EXERCISES:
1. According to the Class C subnetting guide, what makes it possible to plan smaller, cleaner IPv4 networks with confidence?
2. Can you quote the Class C subnetting guide word for word, starting with "Subnetting a Class" and going on through "networks with confidence."?

GIVEN TEXT:
******************************

How To Calculate Subnet Masks For Class C Networks

Subnetting a Class C network usually comes down to one question: how many subnets or hosts do you need, and what mask gives you that result without wasting addresses? If you can read a Subnet Mask, understand IP Addressing, and do a few Subnet Calculation steps by hand, you can plan smaller, cleaner IPv4 networks with confidence.

Default Class C Mask	255.255.255.0 as of June 2026
CIDR Equivalent	/24 as of June 2026
Usable Hosts	254 per subnet as of June 2026
Typical Class C Range	192.0.0.0 to 223.255.255.255 as of June 2026
Common Borrowed Masks	/25, /26, /27, /28 as of June 2026
Block Size Method	256 minus the subnetted octet as of June 2026
Primary Use Case	Small to medium LAN segmentation as of June 2026

Understanding Class C Networks And IP Basics

A Class C address is an IPv4 address in the traditional classful range from 192.0.0.0 to 223.255.255.255, although modern networks use CIDR instead of relying on classful rules alone. In a default Class C network, the first three octets identify the Network, and the last octet is available for Host addresses.

******************************

PROVIDED MATERIAL:
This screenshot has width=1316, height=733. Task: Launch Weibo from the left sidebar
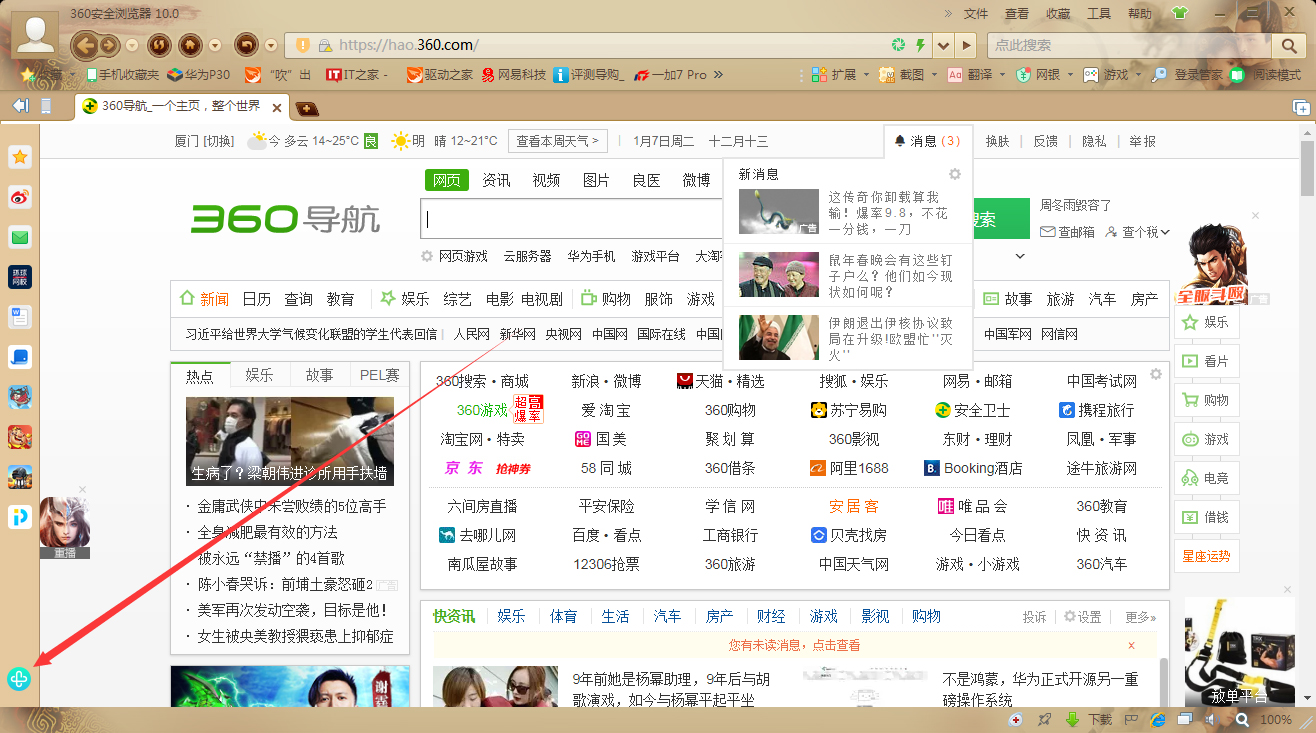(x=19, y=197)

******************************

RESPONSES FOR EACH TASK:
1. You need to be able to read a subnet mask, understand IP addressing, and work through a few subnet calculation steps by hand.

2.
Subnetting a Class C network usually comes down to one question: how many subnets or hosts do you need, and what mask gives you that result without wasting addresses? If you can read a Subnet Mask, understand IP Addressing, and do a few Subnet Calculation steps by hand, you can plan smaller, cleaner IPv4 networks with confidence.